“Partilhamos a solicitude paterna do Santo Padre, expressando grande proximidade a todas as famílias que sofrem devido aos numerosos conflitos em andamento”, lê-se na Mensagem que em seguida eleva uma “súplica pelas famílias iraquianas e sírias, obrigadas, por causa da fé cristã que professam ou da pertença a outras comunidades étnicas ou religiosas, a abandonar tudo e a fugir rumo a um futuro desprovido de toda e qualquer certeza”.
O Sínodo reitera, junto ao Papa, que “ninguém pode usar o nome de Deus para praticar violência” e que “matar em nome de Deus é um grande sacrilégio!”. Na Mensagem agradece-se a Organizações internacionais e a países pela solidariedade demonstrada, e convida-se “as pessoas de boa vontade” a oferecerem “assistência e ajuda às vítimas inocentes da barbárie em andamento”. Ao mesmo tempo, pede-se à comunidade internacional “que atue para restabelecer a convivência pacífica no Iraque, Síria e em todo o Oriente Médio”.

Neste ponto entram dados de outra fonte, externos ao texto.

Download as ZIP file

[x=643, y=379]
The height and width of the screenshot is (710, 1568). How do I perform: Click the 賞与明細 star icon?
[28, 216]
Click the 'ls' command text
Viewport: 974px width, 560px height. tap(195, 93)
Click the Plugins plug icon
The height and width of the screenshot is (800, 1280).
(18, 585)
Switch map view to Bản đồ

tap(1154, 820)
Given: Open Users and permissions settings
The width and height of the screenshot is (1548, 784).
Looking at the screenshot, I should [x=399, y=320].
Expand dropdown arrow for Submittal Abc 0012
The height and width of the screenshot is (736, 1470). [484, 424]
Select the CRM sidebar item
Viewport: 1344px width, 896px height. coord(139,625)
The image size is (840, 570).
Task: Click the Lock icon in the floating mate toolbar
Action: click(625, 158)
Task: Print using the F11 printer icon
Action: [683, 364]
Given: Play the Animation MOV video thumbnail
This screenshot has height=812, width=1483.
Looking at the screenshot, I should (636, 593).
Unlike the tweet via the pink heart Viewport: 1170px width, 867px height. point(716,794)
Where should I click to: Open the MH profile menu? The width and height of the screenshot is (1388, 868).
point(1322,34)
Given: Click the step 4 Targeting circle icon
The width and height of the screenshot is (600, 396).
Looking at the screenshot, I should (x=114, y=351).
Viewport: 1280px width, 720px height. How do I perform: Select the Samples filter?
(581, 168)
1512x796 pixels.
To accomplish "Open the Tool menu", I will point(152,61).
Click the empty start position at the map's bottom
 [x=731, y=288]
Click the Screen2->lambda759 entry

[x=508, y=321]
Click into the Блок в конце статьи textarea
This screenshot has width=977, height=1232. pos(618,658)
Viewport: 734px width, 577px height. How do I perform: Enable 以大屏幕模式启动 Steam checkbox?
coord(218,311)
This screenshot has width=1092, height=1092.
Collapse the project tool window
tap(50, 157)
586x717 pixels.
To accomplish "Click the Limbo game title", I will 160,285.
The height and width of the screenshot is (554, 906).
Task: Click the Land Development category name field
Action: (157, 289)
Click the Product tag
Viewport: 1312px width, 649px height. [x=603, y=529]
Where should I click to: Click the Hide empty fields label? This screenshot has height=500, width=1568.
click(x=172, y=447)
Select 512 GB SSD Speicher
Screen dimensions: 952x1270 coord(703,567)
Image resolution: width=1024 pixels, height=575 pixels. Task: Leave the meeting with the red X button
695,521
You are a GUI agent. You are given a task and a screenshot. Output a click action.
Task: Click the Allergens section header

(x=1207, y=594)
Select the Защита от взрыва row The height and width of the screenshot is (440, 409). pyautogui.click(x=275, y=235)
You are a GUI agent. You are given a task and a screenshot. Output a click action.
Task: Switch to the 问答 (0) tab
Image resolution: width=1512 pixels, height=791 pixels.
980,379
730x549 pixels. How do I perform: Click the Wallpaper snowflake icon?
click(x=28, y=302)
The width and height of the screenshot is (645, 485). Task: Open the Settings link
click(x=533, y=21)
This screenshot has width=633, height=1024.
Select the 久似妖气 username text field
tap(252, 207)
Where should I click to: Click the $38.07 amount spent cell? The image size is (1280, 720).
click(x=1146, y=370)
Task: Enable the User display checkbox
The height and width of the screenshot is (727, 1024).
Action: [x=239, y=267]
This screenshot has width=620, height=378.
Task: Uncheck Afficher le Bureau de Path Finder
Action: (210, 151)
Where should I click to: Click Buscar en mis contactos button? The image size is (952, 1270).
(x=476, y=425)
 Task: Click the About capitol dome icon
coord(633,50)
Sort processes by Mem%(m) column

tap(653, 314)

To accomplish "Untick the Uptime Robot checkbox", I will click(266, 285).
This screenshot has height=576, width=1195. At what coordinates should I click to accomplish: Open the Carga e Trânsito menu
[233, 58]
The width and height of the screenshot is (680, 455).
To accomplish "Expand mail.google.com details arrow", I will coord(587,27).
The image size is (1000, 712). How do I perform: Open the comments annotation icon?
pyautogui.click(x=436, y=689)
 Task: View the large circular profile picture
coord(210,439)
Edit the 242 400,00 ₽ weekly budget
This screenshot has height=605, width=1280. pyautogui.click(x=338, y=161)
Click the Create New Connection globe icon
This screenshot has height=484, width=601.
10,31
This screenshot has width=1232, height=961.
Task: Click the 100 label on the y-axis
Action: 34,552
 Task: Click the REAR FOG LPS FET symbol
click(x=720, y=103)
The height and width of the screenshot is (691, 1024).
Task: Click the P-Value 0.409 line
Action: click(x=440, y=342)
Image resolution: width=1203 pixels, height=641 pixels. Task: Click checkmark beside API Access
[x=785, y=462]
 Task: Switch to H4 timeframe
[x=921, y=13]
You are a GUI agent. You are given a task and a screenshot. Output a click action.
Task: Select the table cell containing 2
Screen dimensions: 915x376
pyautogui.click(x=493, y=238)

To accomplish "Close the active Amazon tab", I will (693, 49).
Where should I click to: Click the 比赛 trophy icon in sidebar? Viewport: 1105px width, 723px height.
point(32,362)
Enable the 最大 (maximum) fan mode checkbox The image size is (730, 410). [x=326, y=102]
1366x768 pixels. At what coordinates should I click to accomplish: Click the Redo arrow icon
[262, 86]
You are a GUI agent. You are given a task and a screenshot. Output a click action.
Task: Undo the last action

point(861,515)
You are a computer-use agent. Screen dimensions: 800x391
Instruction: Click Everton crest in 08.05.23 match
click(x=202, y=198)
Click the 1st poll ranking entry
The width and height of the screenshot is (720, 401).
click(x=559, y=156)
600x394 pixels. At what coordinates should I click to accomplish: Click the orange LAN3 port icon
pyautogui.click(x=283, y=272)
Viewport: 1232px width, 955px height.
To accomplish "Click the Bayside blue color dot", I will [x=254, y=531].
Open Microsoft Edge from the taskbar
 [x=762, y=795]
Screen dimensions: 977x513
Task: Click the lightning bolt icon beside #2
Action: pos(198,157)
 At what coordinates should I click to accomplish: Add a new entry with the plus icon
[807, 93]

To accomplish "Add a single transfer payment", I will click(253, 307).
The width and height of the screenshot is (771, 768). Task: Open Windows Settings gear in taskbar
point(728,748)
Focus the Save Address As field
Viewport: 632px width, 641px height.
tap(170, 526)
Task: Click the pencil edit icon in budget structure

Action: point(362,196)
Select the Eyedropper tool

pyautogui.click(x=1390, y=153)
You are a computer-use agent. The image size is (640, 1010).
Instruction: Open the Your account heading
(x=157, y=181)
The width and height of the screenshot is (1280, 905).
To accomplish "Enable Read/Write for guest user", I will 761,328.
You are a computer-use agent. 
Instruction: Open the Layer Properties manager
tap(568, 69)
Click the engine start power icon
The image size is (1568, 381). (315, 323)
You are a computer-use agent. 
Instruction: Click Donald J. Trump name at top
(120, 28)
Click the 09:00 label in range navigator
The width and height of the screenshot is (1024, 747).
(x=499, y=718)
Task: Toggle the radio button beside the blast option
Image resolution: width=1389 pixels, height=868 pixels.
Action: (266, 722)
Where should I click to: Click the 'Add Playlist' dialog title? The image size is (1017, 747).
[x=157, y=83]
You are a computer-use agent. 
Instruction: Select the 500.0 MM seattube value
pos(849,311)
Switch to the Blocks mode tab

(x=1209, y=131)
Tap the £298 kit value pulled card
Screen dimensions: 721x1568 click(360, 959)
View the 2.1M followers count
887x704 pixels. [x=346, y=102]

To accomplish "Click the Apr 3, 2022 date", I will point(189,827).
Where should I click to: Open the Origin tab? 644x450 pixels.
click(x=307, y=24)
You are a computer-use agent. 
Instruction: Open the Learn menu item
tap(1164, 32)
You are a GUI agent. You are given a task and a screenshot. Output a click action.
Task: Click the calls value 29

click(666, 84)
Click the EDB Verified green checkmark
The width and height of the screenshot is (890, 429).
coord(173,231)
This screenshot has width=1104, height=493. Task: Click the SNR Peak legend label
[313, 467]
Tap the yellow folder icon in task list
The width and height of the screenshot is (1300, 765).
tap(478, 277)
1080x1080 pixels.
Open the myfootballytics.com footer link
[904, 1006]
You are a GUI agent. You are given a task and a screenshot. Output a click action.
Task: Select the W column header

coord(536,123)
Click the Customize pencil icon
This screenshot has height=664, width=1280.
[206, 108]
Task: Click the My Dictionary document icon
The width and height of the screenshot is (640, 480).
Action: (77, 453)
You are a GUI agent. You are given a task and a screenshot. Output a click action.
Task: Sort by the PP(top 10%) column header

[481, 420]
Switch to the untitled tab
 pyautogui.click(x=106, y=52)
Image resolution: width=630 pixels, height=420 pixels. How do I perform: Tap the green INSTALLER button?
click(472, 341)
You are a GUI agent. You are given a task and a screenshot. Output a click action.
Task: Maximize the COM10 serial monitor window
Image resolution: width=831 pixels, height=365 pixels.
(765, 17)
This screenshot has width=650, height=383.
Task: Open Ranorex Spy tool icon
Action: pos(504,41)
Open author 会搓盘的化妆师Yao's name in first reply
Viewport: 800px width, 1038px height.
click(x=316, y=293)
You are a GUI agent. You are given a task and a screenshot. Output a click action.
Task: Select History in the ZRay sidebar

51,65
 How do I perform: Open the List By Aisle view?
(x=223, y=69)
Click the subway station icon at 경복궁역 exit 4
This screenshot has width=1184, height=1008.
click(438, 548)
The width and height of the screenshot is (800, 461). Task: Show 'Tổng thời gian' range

O pensamento do Sínodo dirige-se também “às famílias dilaceradas e sofredoras em outras partes do mundo, que padecem persistentes violências”: a todas elas é assegurada uma oração “constante” a fim de que “o Senhor misericordioso converta os corações e doe paz e estabilidade àqueles que se encontram na provação”.
Por fim, o olhar dirige-se à Sagrada Família de Nazaré, que sofreu o exílio, a fim de que transforme toda família numa “comunidade de amor e de reconciliação”, numa “fonte de esperança para o mundo inteiro”.
Proposta pelos Padres sinodais desde a segunda Congregação-Geral, realizada na tarde de segunda-feira, 6 de outubro, a Mensagem foi elaborada nos dias sucessivos. Recorda-se que na segunda-feira, 20 do corrente, o Consistório ordinário convocado pelo Papa Francisco será dedicado também ao tema do Oriente Médio.